(Part of a data file)
━━━━━━━━━━━━━━━━━━━━
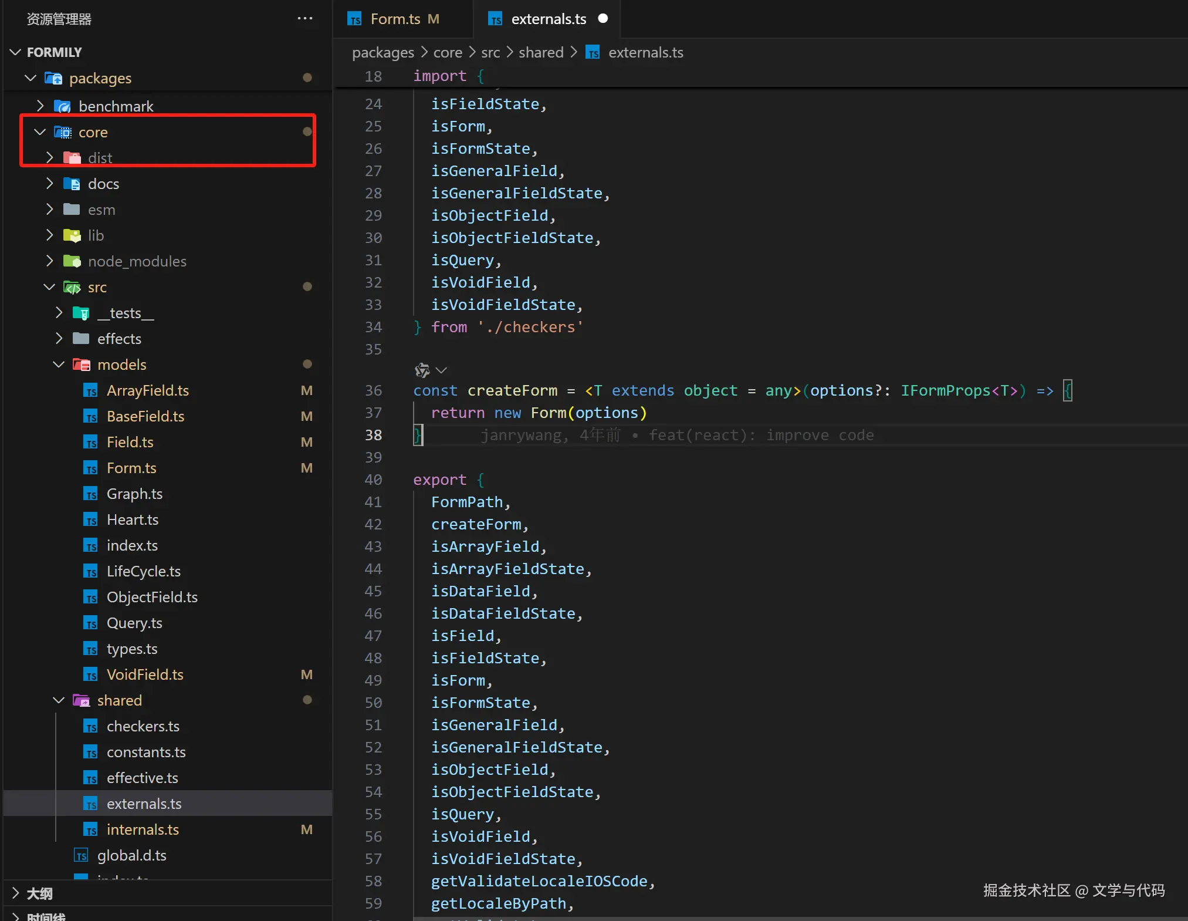The image size is (1188, 921).
Task: Collapse the models folder
Action: pos(59,365)
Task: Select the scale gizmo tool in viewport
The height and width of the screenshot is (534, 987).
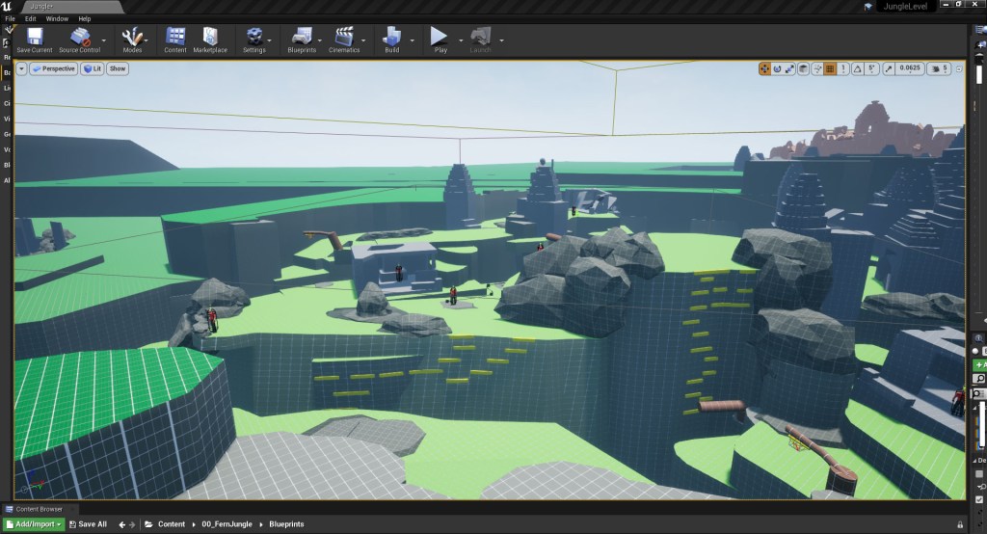Action: coord(790,68)
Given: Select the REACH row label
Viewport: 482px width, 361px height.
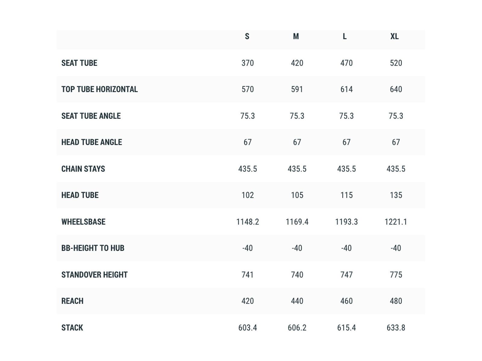Looking at the screenshot, I should point(72,301).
━━━━━━━━━━━━━━━━━━━━
| Task prompt |
Can you arrange the part of the data that opens with the line containing "Task: Select the scale gizmo tool in viewport" and closes with the last line of the data as a Markdown table with the columns Row and Data line, skipping blank lines and leaving out the pictures?

| Result of this task |
| Row | Data line |
|---|---|
| 1 | Task: Select the scale gizmo tool in viewport |
| 2 | The height and width of the screenshot is (534, 987). |
| 3 | Action: coord(790,68) |
| 4 | Given: Select the REACH row label |
| 5 | Viewport: 482px width, 361px height. |
| 6 | Looking at the screenshot, I should point(72,301). |